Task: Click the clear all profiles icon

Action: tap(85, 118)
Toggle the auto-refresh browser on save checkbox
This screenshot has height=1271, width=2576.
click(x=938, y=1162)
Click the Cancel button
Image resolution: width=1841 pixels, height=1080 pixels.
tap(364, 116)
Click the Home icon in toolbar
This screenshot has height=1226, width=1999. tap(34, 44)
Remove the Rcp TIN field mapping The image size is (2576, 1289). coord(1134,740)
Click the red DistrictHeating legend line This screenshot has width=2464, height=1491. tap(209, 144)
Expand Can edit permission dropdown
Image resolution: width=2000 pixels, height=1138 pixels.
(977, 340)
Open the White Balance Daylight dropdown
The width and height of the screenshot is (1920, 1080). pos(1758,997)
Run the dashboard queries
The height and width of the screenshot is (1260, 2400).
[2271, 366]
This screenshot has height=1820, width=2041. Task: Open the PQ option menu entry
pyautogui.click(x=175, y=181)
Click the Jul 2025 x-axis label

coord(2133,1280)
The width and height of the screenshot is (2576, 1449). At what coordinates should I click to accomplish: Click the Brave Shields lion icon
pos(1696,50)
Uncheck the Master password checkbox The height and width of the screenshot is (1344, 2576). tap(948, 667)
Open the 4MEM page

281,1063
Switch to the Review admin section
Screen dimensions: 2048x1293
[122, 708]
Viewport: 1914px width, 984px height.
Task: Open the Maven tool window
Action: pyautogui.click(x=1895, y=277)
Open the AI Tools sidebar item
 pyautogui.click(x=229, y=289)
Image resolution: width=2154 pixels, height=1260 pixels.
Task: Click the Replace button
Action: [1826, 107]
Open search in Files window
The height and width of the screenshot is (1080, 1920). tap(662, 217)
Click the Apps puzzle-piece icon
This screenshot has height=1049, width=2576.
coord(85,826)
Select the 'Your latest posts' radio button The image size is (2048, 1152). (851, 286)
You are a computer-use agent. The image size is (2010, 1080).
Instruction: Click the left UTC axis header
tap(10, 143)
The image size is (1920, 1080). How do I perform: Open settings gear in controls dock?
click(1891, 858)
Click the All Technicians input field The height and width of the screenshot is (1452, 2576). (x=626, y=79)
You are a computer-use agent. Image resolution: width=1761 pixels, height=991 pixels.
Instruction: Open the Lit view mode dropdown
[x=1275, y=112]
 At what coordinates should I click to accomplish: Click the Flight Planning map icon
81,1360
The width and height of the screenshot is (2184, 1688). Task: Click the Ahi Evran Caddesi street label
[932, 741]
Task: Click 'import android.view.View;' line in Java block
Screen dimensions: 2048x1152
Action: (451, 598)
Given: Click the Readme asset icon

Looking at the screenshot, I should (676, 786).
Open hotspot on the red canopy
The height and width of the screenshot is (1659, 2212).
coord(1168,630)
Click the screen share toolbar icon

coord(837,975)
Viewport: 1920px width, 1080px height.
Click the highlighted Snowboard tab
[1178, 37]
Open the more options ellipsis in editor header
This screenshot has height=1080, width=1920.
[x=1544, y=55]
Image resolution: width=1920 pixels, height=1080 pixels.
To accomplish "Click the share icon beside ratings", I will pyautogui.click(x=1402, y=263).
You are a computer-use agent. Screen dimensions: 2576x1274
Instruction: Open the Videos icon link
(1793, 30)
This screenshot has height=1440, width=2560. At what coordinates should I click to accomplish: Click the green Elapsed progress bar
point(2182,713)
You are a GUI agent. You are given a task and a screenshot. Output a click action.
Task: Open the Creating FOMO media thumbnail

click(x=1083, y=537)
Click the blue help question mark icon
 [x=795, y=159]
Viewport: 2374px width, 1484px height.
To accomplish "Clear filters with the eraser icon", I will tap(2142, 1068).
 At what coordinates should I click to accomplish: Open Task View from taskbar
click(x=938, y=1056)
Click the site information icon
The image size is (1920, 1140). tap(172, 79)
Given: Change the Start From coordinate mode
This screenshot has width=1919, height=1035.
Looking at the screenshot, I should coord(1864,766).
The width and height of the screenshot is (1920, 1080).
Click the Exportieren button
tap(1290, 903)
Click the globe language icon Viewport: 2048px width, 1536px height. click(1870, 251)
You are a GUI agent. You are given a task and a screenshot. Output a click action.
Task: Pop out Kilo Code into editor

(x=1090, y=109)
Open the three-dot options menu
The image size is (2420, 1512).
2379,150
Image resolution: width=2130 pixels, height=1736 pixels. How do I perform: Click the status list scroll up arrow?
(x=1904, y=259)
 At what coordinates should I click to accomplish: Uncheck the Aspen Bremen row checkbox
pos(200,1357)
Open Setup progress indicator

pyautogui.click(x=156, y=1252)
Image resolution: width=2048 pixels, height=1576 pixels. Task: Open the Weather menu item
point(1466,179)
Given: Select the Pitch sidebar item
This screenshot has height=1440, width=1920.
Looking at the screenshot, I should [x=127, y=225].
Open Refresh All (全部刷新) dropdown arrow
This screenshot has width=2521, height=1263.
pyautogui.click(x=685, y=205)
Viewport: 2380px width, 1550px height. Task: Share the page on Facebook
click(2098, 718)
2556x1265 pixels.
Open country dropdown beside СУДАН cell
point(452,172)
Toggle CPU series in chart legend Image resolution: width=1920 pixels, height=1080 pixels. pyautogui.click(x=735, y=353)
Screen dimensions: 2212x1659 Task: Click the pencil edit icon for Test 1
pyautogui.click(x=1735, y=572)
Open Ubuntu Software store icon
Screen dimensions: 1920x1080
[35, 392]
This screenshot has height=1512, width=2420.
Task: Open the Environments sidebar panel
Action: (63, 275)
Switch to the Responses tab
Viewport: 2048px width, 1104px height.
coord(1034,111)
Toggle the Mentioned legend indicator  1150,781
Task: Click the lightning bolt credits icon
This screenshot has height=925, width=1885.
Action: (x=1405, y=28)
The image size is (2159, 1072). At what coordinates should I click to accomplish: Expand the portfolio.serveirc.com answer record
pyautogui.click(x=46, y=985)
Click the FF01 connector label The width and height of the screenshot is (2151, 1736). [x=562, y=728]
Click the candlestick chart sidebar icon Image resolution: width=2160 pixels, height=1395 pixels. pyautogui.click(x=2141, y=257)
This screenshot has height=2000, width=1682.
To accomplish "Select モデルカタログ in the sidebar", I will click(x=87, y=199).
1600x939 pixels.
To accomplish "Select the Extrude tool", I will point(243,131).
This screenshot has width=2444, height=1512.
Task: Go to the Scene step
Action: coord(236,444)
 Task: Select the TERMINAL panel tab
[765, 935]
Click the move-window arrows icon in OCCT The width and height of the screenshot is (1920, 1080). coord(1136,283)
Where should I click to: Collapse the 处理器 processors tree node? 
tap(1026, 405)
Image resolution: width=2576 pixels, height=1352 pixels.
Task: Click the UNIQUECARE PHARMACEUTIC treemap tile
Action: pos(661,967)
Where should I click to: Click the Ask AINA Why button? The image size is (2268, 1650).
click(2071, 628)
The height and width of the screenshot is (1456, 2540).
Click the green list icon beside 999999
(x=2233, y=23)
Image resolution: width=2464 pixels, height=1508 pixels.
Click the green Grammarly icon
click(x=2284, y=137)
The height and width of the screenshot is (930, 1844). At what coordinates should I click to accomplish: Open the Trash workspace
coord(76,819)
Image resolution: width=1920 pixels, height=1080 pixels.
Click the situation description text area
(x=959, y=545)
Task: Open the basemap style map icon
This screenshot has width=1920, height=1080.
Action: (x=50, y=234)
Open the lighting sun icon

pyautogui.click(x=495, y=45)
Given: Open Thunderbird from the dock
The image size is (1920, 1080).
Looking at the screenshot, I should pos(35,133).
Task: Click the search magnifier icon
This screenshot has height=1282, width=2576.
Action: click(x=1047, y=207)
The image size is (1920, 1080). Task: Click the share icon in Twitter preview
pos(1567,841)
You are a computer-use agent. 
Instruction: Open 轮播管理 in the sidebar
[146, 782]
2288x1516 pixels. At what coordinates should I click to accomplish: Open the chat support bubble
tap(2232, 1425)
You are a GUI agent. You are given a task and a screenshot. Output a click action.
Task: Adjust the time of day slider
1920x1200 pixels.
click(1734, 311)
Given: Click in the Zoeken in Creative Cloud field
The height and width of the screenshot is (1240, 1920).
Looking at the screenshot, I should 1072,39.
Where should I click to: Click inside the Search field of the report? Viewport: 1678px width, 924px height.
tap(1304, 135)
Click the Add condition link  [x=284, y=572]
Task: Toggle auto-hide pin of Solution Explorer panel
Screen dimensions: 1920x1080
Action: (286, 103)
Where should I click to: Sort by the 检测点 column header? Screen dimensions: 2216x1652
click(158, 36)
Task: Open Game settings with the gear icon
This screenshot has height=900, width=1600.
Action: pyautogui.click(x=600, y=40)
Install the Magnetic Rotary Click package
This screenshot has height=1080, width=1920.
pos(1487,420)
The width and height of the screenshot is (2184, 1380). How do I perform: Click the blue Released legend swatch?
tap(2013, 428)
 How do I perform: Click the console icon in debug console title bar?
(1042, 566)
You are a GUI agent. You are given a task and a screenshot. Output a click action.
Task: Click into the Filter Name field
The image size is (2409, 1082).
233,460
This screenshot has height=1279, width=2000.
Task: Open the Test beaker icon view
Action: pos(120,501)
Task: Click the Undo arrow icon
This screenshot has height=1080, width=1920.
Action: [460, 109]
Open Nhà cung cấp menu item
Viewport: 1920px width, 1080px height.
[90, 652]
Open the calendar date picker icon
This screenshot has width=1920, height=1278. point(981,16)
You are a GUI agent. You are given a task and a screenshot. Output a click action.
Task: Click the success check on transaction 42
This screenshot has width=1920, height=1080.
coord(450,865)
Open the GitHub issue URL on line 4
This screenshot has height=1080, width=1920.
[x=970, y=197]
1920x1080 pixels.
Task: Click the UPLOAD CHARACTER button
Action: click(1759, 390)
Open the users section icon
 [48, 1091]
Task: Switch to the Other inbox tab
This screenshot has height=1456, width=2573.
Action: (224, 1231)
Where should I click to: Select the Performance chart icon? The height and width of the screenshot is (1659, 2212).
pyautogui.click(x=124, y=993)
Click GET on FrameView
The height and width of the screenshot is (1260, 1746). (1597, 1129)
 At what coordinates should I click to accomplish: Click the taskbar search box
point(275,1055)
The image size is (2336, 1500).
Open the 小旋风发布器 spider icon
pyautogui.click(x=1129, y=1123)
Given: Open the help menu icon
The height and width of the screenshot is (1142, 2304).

_ _ _ _ _

Reply with exactly the lines from the one containing "taskbar search box" to the last line of the material, inclusive, and with nothing more.

 At what coordinates should I click to accomplish: Click the taskbar search box
point(275,1055)
The image size is (2336, 1500).
Open the 小旋风发布器 spider icon
pyautogui.click(x=1129, y=1123)
Given: Open the help menu icon
The height and width of the screenshot is (1142, 2304).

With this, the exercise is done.